Karadeniz’de dün meydana gelen 3.7 büyüklüğündeki ve 11,2 km derinliğindeki deprem İstanbul’da da hissedildi. Prof. Dr. Şener Üşümezsoy, sarsıntının Trakya havzasının kuzey kenarındaki deniz içi normal faylarla ilişkili olduğunu belirtip “Karadeniz’deki fayların uzunluklarını bilmiyoruz; büyük deprem öngörmek için veri yetersiz” dedi.
Karadeniz’de dün kaydedilen 3.7’lik deprem, İstanbul’un bazı ilçelerinde hissedildi. Jeoloji Uzmanı Prof. Dr. Şener Üşümezsoy, sarsıntının “Trakya havzasının kuzey kenarını temsil eden, deniz içindeki normal faylarda” gerçekleştiğini söyledi. Üşümezsoy, “Bu, Istıranca Dağları’nın kuzey kenarında, Karadeniz’e bakan bir fay hattıyla ilişkili bir deprem” değerlendirmesini yaptı.
Milliyet’in haberine göre, Üşümezsoy, İstanbul’un hem güneyinde (Marmara) hem de kuzeyinde (Karadeniz) faylar bulunduğunu anımsatarak, Karadeniz tarafındaki yapılar için ayrıntılı veri eksikliğine dikkat çekti: “Bölgede 3.9–4.0 aralığında depremler görüyoruz. Daha büyük bir deprem potansiyelini konuşabilmek için fayın uzunluğu, derinliği ve yırtılma özelliklerinin netleşmesi gerekir. Karadeniz’de bu fayları henüz yeterince görmüş değiliz.”
Üşümezsoy, mevcut bilgilere göre söz konusu segmentlerin “çok aktif” olmadığını, ancak deniz tabanı araştırmalarının artırılması gerektiğini vurguladı.

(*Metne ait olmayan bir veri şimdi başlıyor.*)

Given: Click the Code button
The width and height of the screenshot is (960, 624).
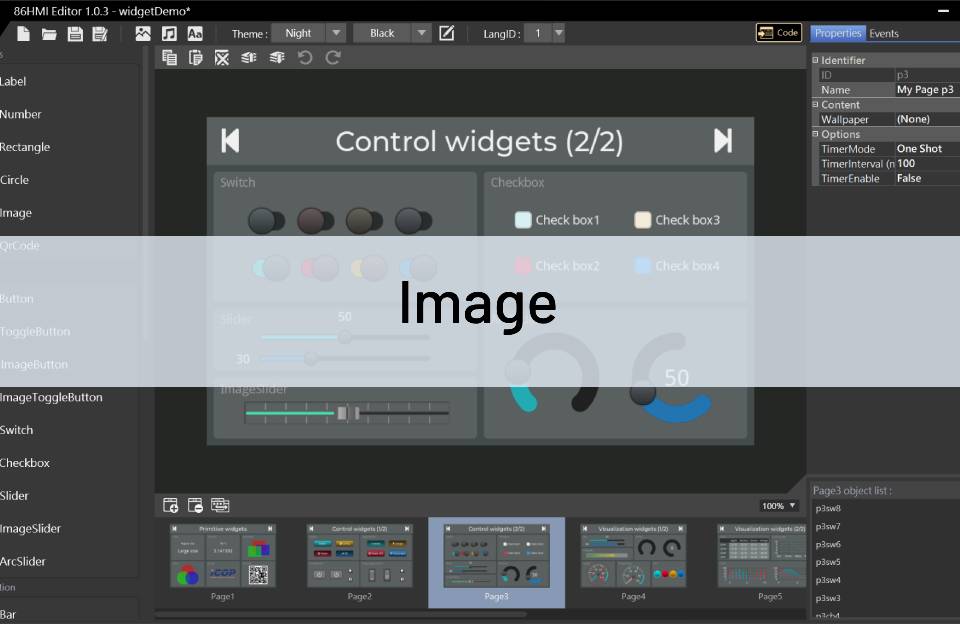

DEPREMDE ASIL RİSKİ AÇIKLADI
Deprem uzmanı Üşümezsoy, Türkiye’de deprem riski açısından dikkat çektiği bölgelere ilişkin de önemli açıklamalarda bulundu. Daha önce Simav’a dikkat çektiğini ancak son verilerin “Simavlıları biraz rahatlatacak” nitelikte olduğunu belirten Üşümezsoy, oradaki depremlerin sıcak suların kaynamasıyla oluşan Akhisar benzeri “deprem fırtınaları” gibi göründüğünü söyledi.
TEKTONİK BİR BÖLGE
Üşümezsoy, asıl aktif bölge olarak Ege’yi işaret ederek, sözlerini şöyle sürdürdü: “Diğer taraftan büyük bölge olarak da Manisa’dan başlayıp Denizli’ye kadar giden bölge, Alaşehir, Buldan, orası Ege Bölgesi’ndeki aktif tektoniğin olduğu bölgelerdir.

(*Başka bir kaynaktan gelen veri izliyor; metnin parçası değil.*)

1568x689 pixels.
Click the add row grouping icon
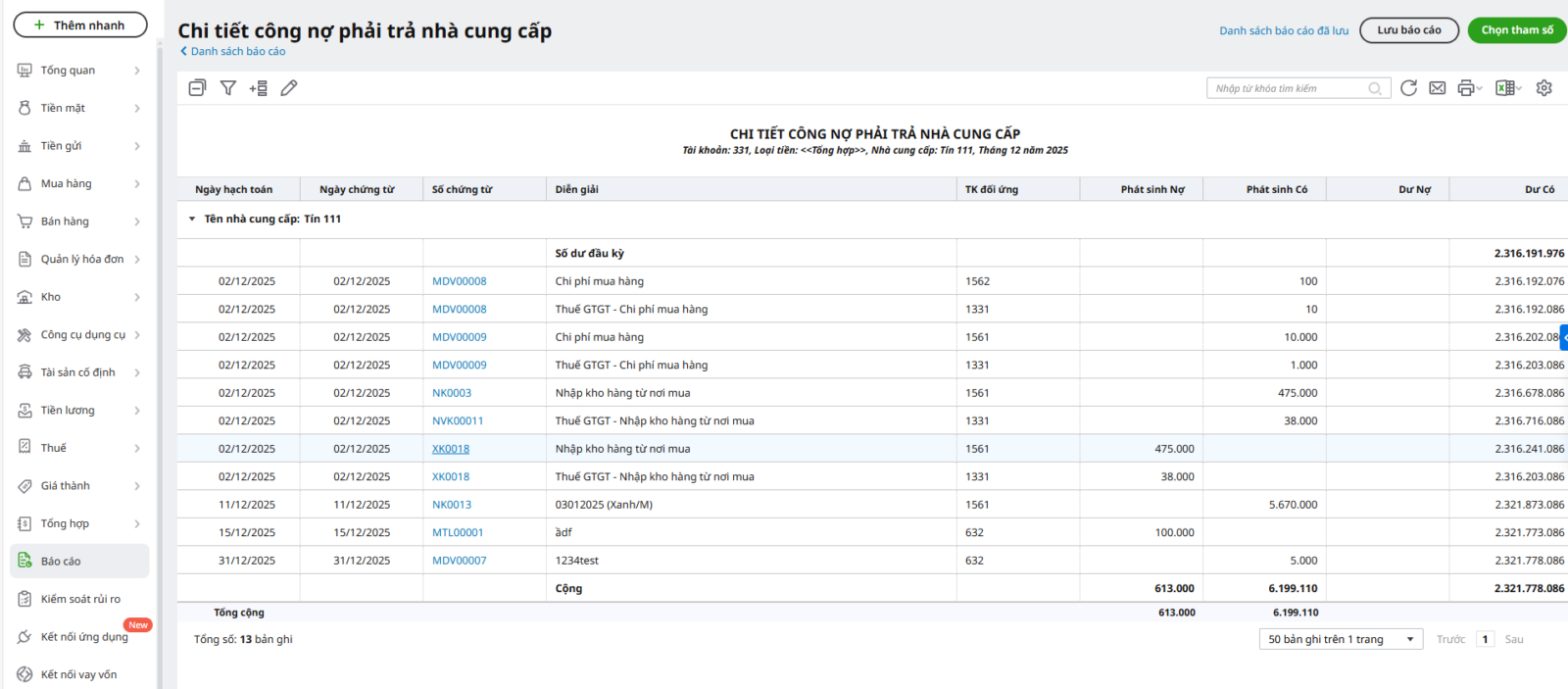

Hatta İncil’e, İncil’e de geçmiştir. Eee Yuhanna İncil’inde burada yedi kutsal kilise depremle yıkılmış olan bölgelerdir İsa’dan sonra 17’de ve 60’ta ve bu İncil kayıtlarına da geçmiştir buradaki depremsellik.”

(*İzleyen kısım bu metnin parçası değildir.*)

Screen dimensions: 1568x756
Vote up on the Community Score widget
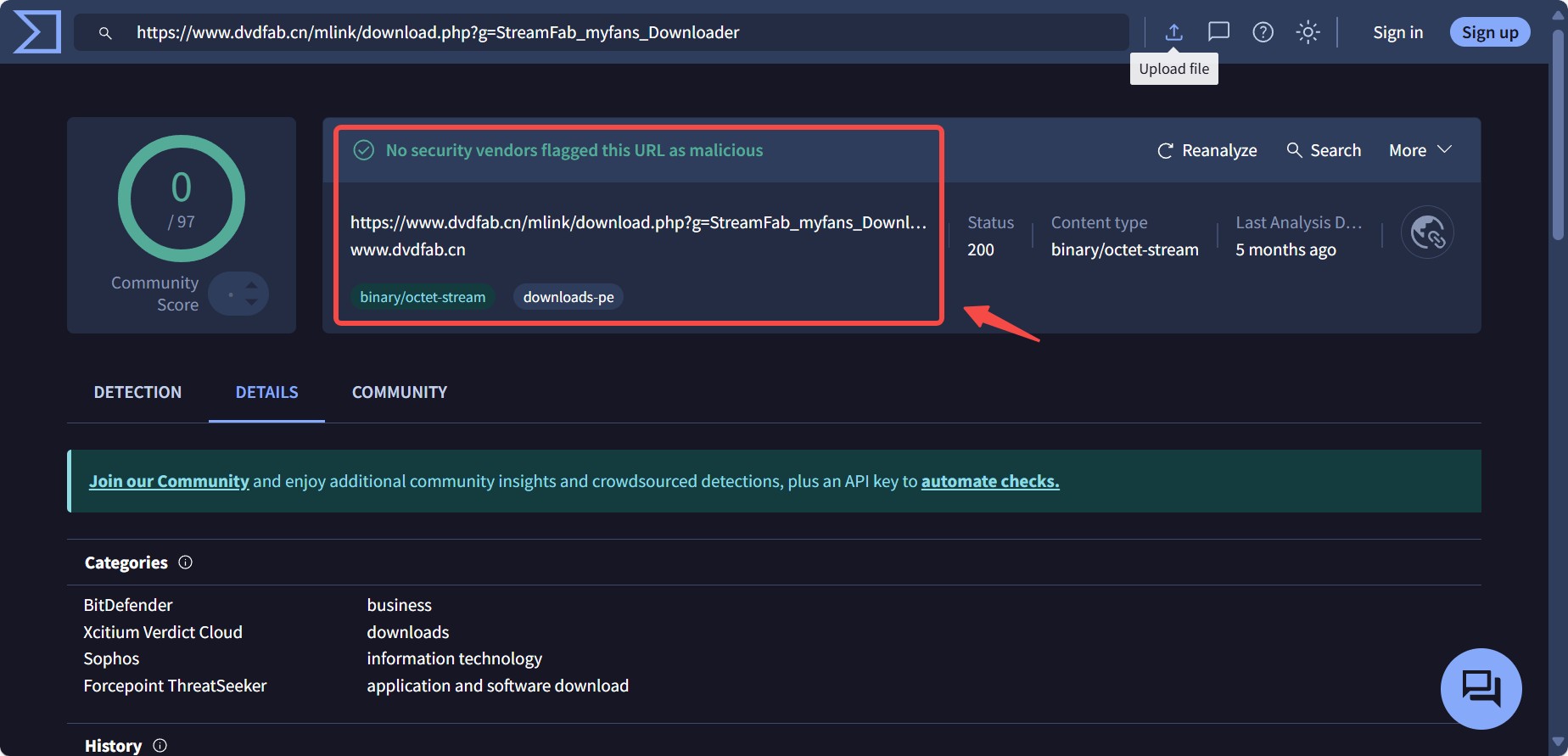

Üşümezsoy, “Edirne ve Kırklareli bölgelerinin risk haritasındaki rengi değişir mi?” yönündeki bir soru üzerine, bu bölgelerin “yaşlı bir Trakya havzası” olduğunu ve risk haritasında “gene yeşil” yani risksiz olduğunu belirtti.
Son dönemde deprem sıklığının arttığı yönündeki yoruma karşılık Prof. Dr. Şener Üşümezsoy, bunun artan iletişim imkanları ve sismik ağların (AFAD, Kandilli, Avrupa Sismoloji Merkezi) gelişmesiyle ilgili olduğunu vurguladı. Üşümezsoy, Karadeniz’deki son sarsıntıyla ilgili olarak “Endişe edecek bir durum yok” diyerek sözlerini tamamladı.